The whispers don’t usually last this long. They’re cut into my soul, but thankfully I can usually keep them buried in the shadows. I’ve succeeded a bit with “being the Ice Queen that can’t give or be loved”, although that was a rocky recovery and somehow L found the one thing that silenced that whisper (our vow renewal tattoos). I’d never have thought of it honestly.

I don’t know how to quiet these whispers for good. I’m going to work on meditation to start building the wall around the damaged area, yet again, because at some point I unthinkingly stopped messing with meditating about reinforcing the damaged zones. We have two other responses in the meantime, although we can’t act on them until we get the info from Kansas, and maybe with time one of them will feel more right. Or maybe one of the others’ case workers will like us. While we wait to get the information and see what the future holds on the others, it’s time to find a way to quiet the whispers. I know that my trauma would be mostly fixed by becoming a parent, and getting rid of that deep seated fear of never having the one goal I ever set in life, but it’s still trauma that I need to work on now.

The legacy of abuse. You will never see the bite marks, the scars in my hair, the broken vessels that the doctors say won’t heal, and you might not even notice that I have problems hearing certain pitches from being hit in the ears so often. You’ll only know about the broken nose, because I need to get a second septoplasty done soon. You won’t understand why some words instantly make me shut down; you won’t understand why someone who talks a lot about limitations is doing an insane amount of cleaning and packing things away for “maybe someday”. The legacy of true evil is to tear someone apart so completely that they may stop watching for you, but they can’t get rid of your cursed whispers. We can quiet them. They’re still in there though. Back in the shadows like a lurking vampire.

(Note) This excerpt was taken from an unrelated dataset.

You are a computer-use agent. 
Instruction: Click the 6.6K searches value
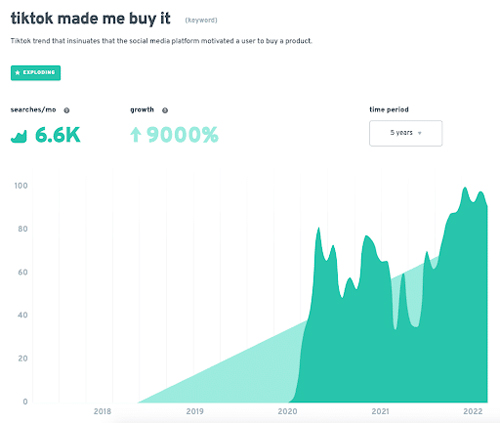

I’m angry that he has a legacy. I’m angry that he has children he left behind all over the place. I’m angry that I hear his voice sometimes, instead of the smooth, sarcastic, amusing voice of an amazing man who loves me even when I don’t feel like there are enough pieces left of ME to be worthy of love. But I don’t hate him, even though I want to. I look forward to my next boxing session when I’m more in control and can land better hits, and with each hit I can shatter another bad memory. The whispers are still in those shadows because my own heart still has those shadows; he didn’t put them there. He just verbalized them. He stepped in and did what abusers do. They find your deepest fears and make them a living, breathing, part of you. My fear of ever being good enough, of being enough to be loved, and of ever getting to be a mother, especially once I lost Sierra and carried that guilt for so long; those were mine. His legacy is the worst of my fears.

And please do not take this post as a desire for sympathy or comfort. Putting it out in the wild binary code is therapeutic. Plus, I sincerely hope that maybe someone who needs to will come across this and learn that they’re not so messed up that leaving it all behind is the only option. I’ve known that feeling and you, the survivor, can slowly heal. Just imagine yourself as Sally, from The Nightmare Before Christmas (TM- on app so no handy symbol lol). It’s taken me a lot of healing and a lot of years, but it’s the first time I’ve ever formally acknowledged that his whispers stayed because they’re my deepest fears. Trauma is a lifelong project to work through. It’s why I empathize with foster and adoptive kids so much. We’re a work in progress. Everyone is. Ours just takes a little more work behind the scenes. I believe in us both.